Keywords: Public Cloud Services, Replication, Vendor Lock-in, Object Storage
In this project, we will be designing a NAS (network-attached storage) backed by three public cloud storage services. These cheap, scalable, and highly reliable cloud storage services are available for both internal use of the cloud and external access of client-side applications. The variety and convenience of cloud storage give users huge leverage when developing web-connected applications. From the perspective of customers, a single cloud provider may not be trustworthy enough for providing the best quality of service and cost-efficiency. A single-platform application suffers the “vendor lock-in” problem, blocking the customers from migrating to better cloud providers. More and more customers have adopted a multi-platform approach, in order to obtain better services.
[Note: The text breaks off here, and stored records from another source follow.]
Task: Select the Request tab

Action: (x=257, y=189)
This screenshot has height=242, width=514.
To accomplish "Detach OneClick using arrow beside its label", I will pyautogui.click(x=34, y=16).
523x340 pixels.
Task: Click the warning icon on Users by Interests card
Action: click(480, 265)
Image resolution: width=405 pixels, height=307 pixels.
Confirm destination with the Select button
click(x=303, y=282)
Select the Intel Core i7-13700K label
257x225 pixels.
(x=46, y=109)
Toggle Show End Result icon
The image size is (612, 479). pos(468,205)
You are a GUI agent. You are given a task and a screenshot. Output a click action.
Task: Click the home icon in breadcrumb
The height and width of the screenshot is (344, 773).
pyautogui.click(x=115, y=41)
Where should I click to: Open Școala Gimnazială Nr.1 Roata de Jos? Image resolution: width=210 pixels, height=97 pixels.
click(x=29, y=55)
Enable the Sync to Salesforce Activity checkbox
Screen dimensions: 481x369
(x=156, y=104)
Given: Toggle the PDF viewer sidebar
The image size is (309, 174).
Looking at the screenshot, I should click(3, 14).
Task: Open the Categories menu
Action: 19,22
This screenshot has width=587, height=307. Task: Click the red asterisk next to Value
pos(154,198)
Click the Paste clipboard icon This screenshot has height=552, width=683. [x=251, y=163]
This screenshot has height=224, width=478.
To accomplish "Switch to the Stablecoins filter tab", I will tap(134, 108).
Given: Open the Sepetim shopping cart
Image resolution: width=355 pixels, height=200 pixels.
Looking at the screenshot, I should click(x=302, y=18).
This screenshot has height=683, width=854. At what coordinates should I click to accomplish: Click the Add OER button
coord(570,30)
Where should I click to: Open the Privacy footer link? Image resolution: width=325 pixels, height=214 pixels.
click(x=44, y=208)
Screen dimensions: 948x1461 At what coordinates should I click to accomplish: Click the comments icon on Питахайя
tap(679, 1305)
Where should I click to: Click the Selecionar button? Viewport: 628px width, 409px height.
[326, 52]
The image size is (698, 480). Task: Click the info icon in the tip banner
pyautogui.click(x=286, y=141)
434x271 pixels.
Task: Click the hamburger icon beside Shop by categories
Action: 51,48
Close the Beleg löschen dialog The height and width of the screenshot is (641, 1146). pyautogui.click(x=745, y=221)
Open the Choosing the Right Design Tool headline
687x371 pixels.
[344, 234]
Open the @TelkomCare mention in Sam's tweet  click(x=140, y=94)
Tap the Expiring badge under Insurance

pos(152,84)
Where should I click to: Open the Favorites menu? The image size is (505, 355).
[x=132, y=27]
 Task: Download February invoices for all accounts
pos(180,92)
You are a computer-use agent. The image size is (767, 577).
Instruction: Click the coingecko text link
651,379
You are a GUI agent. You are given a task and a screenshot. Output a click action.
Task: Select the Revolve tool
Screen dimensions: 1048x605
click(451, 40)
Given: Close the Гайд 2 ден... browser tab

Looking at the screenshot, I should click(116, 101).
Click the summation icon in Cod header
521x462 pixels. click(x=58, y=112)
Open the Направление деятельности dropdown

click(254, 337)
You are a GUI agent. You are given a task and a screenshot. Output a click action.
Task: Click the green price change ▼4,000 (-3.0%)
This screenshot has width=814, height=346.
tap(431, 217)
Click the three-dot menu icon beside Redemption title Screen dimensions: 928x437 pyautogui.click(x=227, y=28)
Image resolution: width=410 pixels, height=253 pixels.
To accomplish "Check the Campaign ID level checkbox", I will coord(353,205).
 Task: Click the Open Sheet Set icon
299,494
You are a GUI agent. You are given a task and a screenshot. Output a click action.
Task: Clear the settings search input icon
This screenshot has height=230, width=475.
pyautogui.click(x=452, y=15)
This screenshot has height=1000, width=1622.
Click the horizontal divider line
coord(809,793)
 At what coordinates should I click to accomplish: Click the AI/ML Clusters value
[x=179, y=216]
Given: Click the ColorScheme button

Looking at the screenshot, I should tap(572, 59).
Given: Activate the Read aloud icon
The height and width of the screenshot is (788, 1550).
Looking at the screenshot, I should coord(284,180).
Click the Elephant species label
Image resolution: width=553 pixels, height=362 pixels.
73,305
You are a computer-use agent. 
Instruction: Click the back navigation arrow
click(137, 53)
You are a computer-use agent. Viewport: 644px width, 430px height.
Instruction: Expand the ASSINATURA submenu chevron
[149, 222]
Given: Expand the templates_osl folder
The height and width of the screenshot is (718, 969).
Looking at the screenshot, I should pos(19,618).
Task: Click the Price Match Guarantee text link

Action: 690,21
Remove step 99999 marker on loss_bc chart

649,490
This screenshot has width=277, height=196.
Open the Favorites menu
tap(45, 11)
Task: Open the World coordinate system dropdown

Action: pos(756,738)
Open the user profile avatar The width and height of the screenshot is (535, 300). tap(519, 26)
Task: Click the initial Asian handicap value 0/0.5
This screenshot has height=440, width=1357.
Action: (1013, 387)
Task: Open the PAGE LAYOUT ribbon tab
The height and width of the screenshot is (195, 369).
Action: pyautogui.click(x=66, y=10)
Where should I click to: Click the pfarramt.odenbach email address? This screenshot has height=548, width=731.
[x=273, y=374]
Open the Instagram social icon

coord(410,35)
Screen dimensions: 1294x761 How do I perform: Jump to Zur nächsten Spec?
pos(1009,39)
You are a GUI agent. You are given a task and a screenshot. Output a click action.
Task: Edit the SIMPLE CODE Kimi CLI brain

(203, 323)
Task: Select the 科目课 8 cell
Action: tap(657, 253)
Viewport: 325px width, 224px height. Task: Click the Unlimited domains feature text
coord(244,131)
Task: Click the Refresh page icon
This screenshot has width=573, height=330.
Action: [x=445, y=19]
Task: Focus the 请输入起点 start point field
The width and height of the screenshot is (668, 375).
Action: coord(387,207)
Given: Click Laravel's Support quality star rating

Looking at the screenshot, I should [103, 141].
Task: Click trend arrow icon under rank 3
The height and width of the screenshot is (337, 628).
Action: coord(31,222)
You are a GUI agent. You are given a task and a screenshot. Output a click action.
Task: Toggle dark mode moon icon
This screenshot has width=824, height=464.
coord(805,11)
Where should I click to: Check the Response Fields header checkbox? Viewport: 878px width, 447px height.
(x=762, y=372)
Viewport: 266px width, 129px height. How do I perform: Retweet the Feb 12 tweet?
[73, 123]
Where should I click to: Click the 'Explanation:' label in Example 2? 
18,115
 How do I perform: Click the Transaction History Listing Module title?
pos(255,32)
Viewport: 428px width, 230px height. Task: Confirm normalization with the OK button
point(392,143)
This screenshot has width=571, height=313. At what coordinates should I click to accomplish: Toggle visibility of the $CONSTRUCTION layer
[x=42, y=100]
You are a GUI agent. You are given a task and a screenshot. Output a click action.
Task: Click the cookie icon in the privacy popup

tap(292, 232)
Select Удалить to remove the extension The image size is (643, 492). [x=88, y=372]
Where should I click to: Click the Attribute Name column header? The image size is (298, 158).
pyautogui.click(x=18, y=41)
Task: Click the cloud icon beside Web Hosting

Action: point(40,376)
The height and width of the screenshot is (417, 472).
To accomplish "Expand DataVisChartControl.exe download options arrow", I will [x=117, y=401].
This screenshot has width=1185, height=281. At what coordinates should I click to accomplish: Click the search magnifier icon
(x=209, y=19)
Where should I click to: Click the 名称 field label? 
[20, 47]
RAID-on-Cloud, a cloud-based replication NAS which will be implemented in this project. The client-end will be implemented in Python, as a CLI (command-line interface) running in a Singularity Container backed by TAMU’s High-Performance Research Center (HPRC). Through the Python CLI, users can access files without knowing how data are actually stored and distributed across cloud platforms. The files stored in RAID-on-Cloud will be replicated across three cloud providers, AWS S3, Azure Blob Storage, and Google Cloud Storage, in a RAID-5 style (without parity bits). The minimum RAID-5 setup requires at least three storage media, with each block replicated to at least two locations. The file blocks must be stored as objects in the cloud storage services, and the storage sizes in all three cloud storage services must be equally distributed.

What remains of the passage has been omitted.